**EXERCISE DETAILS**
Copy out the stretch from the line containing "Open the Tools menu" through the line containing "tap(600, 515)", swapping "checkbox" for "switch" and keeping everything else as it is.
** BEGIN INFORMATION SHOWN **
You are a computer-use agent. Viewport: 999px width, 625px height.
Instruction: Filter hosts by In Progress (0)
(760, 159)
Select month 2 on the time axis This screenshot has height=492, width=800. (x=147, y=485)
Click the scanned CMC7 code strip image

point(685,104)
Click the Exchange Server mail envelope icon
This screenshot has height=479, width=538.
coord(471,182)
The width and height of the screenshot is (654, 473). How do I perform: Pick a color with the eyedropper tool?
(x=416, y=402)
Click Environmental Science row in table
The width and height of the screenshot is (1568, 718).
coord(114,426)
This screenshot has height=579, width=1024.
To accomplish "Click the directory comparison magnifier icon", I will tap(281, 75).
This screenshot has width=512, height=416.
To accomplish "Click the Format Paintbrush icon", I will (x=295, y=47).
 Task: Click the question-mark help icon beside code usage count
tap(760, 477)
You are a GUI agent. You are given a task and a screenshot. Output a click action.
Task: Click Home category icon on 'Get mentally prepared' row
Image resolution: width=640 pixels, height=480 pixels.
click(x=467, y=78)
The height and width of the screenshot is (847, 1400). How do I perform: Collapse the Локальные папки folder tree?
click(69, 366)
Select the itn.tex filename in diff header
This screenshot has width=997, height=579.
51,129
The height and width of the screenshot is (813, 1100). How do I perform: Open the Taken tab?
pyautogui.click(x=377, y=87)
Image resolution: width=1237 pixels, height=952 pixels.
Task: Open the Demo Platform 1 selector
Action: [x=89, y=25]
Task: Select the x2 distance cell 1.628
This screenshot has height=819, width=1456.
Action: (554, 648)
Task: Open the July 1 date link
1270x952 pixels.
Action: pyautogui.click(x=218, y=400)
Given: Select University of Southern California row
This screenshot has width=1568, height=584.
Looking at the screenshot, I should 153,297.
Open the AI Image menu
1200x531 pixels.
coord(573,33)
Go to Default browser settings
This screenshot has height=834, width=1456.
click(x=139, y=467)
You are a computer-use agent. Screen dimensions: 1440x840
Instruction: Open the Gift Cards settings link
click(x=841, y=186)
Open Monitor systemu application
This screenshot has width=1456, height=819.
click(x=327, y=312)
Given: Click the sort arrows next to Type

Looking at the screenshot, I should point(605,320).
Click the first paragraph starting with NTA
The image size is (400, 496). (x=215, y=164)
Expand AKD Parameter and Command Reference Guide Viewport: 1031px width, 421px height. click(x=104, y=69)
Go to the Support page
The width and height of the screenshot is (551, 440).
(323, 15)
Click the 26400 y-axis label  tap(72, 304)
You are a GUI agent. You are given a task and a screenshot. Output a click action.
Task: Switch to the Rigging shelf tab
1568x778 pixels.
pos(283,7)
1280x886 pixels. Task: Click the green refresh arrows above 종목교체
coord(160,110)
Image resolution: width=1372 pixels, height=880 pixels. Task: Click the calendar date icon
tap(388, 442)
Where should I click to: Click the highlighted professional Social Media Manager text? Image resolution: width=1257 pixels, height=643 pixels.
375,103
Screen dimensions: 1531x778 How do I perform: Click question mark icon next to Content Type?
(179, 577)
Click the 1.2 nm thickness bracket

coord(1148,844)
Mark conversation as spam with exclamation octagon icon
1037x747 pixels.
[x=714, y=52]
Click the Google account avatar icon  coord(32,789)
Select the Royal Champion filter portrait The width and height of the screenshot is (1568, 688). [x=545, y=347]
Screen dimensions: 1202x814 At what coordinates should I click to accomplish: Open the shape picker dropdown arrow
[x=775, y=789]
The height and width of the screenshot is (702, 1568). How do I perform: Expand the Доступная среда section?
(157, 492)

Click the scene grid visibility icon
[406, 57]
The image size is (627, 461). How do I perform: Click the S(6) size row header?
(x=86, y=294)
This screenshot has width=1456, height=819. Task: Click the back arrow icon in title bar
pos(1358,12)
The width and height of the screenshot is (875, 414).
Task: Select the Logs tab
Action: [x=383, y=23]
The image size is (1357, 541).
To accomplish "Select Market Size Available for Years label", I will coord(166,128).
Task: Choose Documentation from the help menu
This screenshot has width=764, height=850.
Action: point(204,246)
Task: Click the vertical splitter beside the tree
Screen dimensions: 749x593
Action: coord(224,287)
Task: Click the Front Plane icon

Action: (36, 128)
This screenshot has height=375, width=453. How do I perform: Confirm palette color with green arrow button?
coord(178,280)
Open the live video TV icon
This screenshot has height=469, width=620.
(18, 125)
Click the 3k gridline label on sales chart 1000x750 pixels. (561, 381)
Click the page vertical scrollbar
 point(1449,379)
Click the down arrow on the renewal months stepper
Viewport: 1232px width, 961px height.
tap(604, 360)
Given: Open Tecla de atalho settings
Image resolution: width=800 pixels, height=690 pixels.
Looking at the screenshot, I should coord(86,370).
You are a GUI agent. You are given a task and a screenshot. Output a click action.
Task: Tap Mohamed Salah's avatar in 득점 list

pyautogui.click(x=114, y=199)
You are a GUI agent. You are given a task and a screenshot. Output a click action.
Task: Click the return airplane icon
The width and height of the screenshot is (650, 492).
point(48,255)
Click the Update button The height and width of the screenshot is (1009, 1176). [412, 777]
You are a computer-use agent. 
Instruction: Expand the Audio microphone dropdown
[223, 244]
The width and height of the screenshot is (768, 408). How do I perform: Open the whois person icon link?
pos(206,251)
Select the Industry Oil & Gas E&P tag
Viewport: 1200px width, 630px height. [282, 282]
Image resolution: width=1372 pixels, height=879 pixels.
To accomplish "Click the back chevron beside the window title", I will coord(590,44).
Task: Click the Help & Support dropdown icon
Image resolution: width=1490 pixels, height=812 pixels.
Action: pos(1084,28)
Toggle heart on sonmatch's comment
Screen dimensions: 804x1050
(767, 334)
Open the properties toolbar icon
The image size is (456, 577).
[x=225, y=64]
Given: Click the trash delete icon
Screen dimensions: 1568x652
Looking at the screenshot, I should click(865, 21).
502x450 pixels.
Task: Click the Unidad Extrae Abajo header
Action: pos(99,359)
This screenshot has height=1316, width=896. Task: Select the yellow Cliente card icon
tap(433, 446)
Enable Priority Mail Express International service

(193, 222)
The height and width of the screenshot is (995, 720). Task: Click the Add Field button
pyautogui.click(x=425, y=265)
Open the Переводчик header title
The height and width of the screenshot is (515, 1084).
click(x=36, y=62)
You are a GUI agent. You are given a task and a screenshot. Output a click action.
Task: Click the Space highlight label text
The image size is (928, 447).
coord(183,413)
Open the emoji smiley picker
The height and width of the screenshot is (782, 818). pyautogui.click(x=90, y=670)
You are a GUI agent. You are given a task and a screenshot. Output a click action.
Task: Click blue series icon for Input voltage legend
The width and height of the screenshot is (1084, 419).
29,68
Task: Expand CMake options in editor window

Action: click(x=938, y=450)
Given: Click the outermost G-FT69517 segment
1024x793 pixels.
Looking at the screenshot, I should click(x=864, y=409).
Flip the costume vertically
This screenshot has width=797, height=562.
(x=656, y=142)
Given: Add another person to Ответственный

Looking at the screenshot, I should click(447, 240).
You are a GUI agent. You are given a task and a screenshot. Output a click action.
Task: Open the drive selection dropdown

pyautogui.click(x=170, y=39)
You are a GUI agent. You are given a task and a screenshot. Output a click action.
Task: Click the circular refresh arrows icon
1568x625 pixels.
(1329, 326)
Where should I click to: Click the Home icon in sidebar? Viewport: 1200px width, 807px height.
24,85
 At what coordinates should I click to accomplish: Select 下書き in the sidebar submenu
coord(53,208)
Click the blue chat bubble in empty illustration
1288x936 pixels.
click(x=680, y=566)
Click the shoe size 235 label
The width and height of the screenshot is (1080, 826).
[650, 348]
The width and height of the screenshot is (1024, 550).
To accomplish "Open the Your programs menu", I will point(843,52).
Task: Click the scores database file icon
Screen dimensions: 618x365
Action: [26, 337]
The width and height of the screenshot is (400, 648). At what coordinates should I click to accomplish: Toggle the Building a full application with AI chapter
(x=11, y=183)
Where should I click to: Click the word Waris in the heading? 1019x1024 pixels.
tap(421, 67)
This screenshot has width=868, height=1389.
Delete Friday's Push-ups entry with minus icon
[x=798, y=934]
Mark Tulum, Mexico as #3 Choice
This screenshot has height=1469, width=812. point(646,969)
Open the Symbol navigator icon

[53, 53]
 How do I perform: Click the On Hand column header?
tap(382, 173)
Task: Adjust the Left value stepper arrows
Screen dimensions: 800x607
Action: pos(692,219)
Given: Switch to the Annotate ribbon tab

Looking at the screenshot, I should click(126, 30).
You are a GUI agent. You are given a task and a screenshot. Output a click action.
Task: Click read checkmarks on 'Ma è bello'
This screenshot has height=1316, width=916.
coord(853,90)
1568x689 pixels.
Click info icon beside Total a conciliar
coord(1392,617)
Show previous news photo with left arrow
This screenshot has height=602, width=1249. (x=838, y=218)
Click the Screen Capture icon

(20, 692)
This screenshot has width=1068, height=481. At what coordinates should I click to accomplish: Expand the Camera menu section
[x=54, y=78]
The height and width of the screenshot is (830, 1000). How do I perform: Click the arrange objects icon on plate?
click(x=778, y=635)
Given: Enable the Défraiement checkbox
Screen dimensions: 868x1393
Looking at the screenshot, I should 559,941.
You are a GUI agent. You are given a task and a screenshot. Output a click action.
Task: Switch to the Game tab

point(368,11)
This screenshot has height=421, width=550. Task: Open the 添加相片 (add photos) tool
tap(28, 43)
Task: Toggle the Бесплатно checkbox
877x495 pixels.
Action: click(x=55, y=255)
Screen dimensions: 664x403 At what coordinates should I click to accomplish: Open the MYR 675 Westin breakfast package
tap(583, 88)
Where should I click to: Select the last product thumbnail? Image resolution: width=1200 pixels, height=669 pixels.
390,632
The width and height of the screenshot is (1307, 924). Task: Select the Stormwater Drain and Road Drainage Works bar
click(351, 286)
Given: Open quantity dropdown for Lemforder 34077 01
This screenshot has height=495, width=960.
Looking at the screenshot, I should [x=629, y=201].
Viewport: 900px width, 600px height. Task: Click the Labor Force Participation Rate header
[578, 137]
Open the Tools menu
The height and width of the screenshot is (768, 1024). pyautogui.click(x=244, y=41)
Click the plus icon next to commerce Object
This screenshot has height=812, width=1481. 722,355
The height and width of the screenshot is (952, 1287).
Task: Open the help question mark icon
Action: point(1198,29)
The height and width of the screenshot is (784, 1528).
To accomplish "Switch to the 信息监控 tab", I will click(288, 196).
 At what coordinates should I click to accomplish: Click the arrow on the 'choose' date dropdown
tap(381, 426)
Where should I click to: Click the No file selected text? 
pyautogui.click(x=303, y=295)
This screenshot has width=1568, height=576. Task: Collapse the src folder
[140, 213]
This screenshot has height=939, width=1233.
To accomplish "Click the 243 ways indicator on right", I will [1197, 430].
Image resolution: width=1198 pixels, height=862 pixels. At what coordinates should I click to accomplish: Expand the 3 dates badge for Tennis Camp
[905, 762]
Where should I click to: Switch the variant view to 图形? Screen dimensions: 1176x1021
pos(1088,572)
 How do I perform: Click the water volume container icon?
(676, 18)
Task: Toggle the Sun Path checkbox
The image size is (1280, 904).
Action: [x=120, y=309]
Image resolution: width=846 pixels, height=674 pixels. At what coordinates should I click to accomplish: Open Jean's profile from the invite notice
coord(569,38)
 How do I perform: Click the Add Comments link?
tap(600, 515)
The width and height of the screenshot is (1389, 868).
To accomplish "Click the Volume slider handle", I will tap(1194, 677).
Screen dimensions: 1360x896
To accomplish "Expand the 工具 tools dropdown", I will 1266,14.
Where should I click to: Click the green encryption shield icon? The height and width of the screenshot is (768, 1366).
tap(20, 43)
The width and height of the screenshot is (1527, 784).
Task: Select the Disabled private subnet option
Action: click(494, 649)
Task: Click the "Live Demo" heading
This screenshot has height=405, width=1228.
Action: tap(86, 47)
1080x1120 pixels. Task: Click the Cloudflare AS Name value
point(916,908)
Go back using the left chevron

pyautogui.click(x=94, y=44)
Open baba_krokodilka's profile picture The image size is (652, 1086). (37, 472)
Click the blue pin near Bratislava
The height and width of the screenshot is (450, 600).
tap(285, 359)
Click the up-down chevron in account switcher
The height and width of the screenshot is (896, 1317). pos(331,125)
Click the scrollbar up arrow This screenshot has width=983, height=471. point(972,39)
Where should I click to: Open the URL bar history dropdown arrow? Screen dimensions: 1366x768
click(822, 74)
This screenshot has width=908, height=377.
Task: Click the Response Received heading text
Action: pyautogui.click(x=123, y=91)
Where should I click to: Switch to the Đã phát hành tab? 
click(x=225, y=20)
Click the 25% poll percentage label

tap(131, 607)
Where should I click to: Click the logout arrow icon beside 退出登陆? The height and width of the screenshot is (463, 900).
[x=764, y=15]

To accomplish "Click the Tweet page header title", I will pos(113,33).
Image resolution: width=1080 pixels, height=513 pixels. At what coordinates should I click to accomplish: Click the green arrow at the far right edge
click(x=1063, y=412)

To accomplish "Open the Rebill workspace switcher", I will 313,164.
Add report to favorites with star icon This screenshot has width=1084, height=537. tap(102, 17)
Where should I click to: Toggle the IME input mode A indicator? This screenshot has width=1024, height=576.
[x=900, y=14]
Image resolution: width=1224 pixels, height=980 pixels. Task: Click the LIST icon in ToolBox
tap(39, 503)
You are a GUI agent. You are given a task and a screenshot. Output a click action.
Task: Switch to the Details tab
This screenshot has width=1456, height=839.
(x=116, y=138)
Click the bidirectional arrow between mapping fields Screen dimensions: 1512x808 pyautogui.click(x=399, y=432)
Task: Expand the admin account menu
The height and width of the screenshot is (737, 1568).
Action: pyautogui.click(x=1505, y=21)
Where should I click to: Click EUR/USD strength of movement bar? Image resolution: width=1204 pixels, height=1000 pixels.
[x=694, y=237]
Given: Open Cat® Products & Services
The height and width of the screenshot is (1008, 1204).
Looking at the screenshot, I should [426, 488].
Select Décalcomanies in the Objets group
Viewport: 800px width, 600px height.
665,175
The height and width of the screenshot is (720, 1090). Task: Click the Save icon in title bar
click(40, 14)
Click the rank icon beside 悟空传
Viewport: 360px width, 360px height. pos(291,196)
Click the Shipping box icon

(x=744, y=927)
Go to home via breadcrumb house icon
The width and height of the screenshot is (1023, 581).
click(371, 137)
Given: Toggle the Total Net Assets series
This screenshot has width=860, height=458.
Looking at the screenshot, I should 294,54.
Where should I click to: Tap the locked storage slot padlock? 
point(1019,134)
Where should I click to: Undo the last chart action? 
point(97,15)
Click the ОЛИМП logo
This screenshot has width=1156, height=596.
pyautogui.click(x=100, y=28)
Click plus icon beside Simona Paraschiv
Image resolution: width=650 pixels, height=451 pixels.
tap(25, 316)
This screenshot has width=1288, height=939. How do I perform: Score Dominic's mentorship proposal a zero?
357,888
** END INFORMATION SHOWN **
**FINAL RESULT**
Open the Tools menu
The height and width of the screenshot is (768, 1024). pyautogui.click(x=244, y=41)
Click the plus icon next to commerce Object
This screenshot has height=812, width=1481. 722,355
The height and width of the screenshot is (952, 1287).
Task: Open the help question mark icon
Action: point(1198,29)
The height and width of the screenshot is (784, 1528).
To accomplish "Switch to the 信息监控 tab", I will click(288, 196).
 At what coordinates should I click to accomplish: Click the arrow on the 'choose' date dropdown
tap(381, 426)
Where should I click to: Click the No file selected text? 
pyautogui.click(x=303, y=295)
This screenshot has width=1568, height=576. Task: Collapse the src folder
[140, 213]
This screenshot has height=939, width=1233.
To accomplish "Click the 243 ways indicator on right", I will [1197, 430].
Image resolution: width=1198 pixels, height=862 pixels. At what coordinates should I click to accomplish: Expand the 3 dates badge for Tennis Camp
[905, 762]
Where should I click to: Switch the variant view to 图形? Screen dimensions: 1176x1021
pos(1088,572)
 How do I perform: Click the water volume container icon?
(676, 18)
Task: Toggle the Sun Path switch
The image size is (1280, 904).
Action: [x=120, y=309]
Image resolution: width=846 pixels, height=674 pixels. At what coordinates should I click to accomplish: Open Jean's profile from the invite notice
coord(569,38)
 How do I perform: Click the Add Comments link?
tap(600, 515)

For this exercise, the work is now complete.